### Instructions for the task
Scan the records below. Copy every line in which the word "will" appears.

═════ Task input ═════

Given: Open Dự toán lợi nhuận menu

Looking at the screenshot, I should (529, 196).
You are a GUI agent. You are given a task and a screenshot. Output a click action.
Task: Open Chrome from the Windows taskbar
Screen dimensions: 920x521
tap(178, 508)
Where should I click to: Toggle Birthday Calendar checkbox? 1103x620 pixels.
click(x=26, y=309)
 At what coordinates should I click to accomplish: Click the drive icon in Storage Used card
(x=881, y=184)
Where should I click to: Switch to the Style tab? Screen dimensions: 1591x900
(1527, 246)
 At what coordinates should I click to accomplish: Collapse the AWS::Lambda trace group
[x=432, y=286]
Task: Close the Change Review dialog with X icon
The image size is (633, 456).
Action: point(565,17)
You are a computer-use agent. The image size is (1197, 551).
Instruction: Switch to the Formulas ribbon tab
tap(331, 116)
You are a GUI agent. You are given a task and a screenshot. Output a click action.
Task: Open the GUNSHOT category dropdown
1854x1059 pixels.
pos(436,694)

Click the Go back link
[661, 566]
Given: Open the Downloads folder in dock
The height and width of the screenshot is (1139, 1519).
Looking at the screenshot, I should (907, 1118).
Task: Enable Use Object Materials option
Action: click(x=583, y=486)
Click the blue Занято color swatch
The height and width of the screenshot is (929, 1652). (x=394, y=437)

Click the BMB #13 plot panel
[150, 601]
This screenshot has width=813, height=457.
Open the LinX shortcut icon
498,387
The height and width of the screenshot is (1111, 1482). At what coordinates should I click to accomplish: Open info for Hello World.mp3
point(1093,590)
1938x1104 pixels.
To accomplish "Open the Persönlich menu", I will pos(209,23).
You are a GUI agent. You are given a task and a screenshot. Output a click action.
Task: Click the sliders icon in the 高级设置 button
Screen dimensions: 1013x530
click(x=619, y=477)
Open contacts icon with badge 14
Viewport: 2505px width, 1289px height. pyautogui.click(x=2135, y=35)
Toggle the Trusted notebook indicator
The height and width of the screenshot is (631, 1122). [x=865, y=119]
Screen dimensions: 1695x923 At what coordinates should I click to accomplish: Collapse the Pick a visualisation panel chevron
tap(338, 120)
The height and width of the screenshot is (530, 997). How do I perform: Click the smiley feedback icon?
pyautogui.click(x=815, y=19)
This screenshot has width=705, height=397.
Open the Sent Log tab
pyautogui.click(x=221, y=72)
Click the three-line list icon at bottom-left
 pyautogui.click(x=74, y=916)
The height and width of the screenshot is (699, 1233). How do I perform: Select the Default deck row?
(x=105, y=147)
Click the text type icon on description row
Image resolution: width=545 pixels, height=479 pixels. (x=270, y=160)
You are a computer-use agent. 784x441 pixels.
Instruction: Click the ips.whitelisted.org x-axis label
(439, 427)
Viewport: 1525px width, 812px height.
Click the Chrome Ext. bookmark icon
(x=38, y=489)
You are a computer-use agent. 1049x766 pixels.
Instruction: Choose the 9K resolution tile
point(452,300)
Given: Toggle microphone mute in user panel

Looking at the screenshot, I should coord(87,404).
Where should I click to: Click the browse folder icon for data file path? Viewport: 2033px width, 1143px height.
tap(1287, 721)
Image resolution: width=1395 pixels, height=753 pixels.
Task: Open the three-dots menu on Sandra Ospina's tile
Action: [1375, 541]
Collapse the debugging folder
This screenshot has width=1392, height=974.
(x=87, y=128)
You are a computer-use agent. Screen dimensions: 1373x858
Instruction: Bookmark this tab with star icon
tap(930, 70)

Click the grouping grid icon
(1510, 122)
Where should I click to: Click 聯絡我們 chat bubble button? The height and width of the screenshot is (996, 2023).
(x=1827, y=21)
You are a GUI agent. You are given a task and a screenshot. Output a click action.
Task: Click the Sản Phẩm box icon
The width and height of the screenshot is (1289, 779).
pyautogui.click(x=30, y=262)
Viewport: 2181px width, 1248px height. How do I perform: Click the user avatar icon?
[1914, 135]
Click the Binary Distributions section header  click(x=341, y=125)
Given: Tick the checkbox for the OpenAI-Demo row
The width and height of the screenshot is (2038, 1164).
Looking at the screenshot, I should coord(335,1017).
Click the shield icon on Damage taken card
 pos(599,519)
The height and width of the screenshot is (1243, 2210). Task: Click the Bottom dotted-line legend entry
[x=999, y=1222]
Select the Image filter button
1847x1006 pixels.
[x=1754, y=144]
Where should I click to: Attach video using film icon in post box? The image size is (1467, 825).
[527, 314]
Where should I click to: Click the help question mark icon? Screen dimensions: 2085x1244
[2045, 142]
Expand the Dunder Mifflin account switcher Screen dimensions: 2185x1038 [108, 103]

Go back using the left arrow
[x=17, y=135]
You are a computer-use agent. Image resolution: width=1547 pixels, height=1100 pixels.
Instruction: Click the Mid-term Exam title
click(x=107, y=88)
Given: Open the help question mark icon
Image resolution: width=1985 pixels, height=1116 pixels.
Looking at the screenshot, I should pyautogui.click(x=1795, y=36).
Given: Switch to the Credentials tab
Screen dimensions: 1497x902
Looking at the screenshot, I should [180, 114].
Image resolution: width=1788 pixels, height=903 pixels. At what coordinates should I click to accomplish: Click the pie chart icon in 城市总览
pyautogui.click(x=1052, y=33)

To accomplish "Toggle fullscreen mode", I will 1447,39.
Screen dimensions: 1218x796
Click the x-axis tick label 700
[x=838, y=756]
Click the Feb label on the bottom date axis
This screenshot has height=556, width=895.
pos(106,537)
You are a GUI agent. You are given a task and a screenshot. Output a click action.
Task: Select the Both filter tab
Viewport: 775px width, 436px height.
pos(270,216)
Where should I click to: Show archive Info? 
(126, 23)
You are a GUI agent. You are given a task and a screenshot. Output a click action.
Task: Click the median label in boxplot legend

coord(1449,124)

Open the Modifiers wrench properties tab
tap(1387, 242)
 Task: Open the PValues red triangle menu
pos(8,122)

═════

### Final answer
To accomplish "Open the Persönlich menu", I will pos(209,23).
To accomplish "Toggle fullscreen mode", I will 1447,39.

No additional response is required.